1637 : sortie exsange d’un demi-siècle de guerres de religion – sait-on seulement qu’il y en eu huit ? – la France s’apaise enfin sous le règne d’Henri IV et surtout de son fils Louis, treizième du nom. Cette accalmie salutaire semble pourtant ne pas vouloir durer…

La France soupire après un dauphin

Aussitôt retrouvée, à peine goûtée, voici que la paix du royaume est de nouveau menacée : souverain pondéré et sage, Louis XIII ne semble pas heureux en ménage, les rumeurs les plus extravagantes courent sur la vie conjugale du couple royal, et quoi qu’il en soit, le trône demeure en mal d’héritier, après plus de vingt ans de mariage de notre prince avec Anne d’Autriche.

Louis XIII était un vrai dévot – au sens noble du terme, celui que venait de lui donner le grand saint François de Sales. Il était en particulier dévot de Notre Dame. Soutenant depuis plusieurs années une confrérie de pénitents toulousains placée sous la protection de la Vierge, il rend visite en 1632 au sanctuaire fondé grâce à sa libéralité et y prononce un premier vœu solennel pour que lui soit accordé un héritier. En 1636 le roi avait fait à Notre-Dame de Paris un nouveau vœu, assorti de la promesse d’y entretenir une lampe perpétuelle devant l’autel de Notre Dame. Ces deux épisodes ne sont que des exemples des nombreux exercices de dévotion accomplis par les souverains pour demander à la Vierge cette grâce tant espérée : la naissance d’un héritier qui ferait taire les médisants et garantirait surtout à la France la stabilité à laquelle elle aspire avec tant d’ardeur après un siècle de fer et de sang.

Première intervention divine

Du même âge que les souverains, Anne de Goulaine, jeune fille de moyenne noblesse bretonne, était entrée en 1629 au monastère des Bénédictines du Calvaire de Morlaix, après avoir longuement bataillé contre la volonté contraire de ses parents.
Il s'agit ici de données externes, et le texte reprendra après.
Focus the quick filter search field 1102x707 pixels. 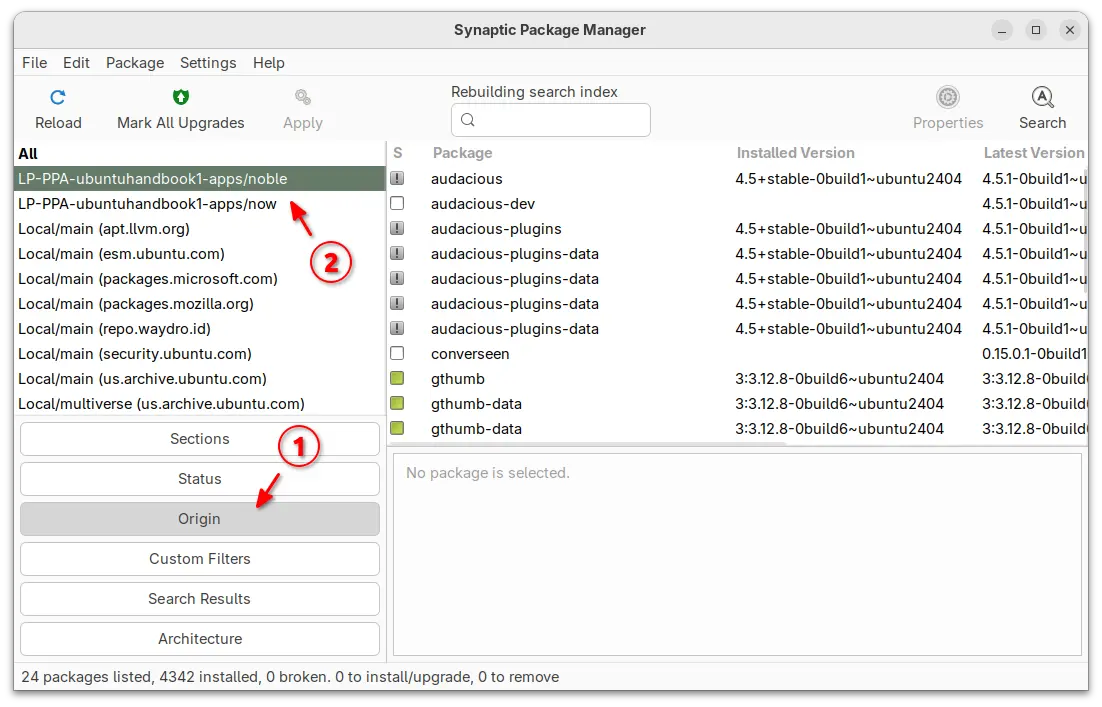coord(550,120)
Elle y mena sous le nom de Mère Anne-Marie de Jésus Crucifié une vie exemplaire, illustrée par des phénomènes mystiques culminant dans la réception des stigmates et dans une profonde union chaque vendredi aux souffrances de la Passion. Sa renommée dépassant les frontières de la Basse Bretagne, elle est appelée au couvent de Paris, car un certain frère Joseph souhaite éprouver par lui-même la véracité des grâces reçues par la jeune finistérienne. Or ce frère Joseph, dans le monde François Leclerc du Tremblay, n’est autre que la fameuse « éminence grise », le conseiller intime du cardinal de Richelieu et celui que le principal ministre du roi aime à charger des missions les plus importantes et secrètes. Protégé par la discrétion de son habit capucin – gris, d’où son surnom – il parcourt l’Europe en tous sens pour y représenter et défendre les intérêts de la France.

Le 15 juillet 1636, la Sainte Vierge apparaît à Anne, le lendemain c’est au tour de Notre-Seigneur, qui lui demande que Louis XIII fasse honorer sa sainte mère dans le royaume d’une manière particulière, afin d’en faire « la plus heureuse patrie qui soit sous le ciel ». Par l’entremise du frère Joseph, le message remonte bientôt jusqu’à Richelieu.

Un autre messager

Le 3 novembre 1637, la mère de Dieu apparut au frère Fiacre, Denis Antheaume, en religion frère Fiacre de Sainte-Marguerite, des augustins déchaussés de Notre-Dame des Victoires à Paris. Elle lui indiqua qu’Anne d’Autriche devait demander publiquement trois neuvaines de messes et de rosaires en l’honneur de la Sainte Vierge, à Notre-Dame de Paris, Notre-Dame des Victoires et au sanctuaire Notre-Dame-de-Grâces de Cotignac, dans le Var. Après enquête des autorités ecclésiastiques, les révélations du religieux sont considérées comme fiables et il est admis à s’entretenir avec les souverains.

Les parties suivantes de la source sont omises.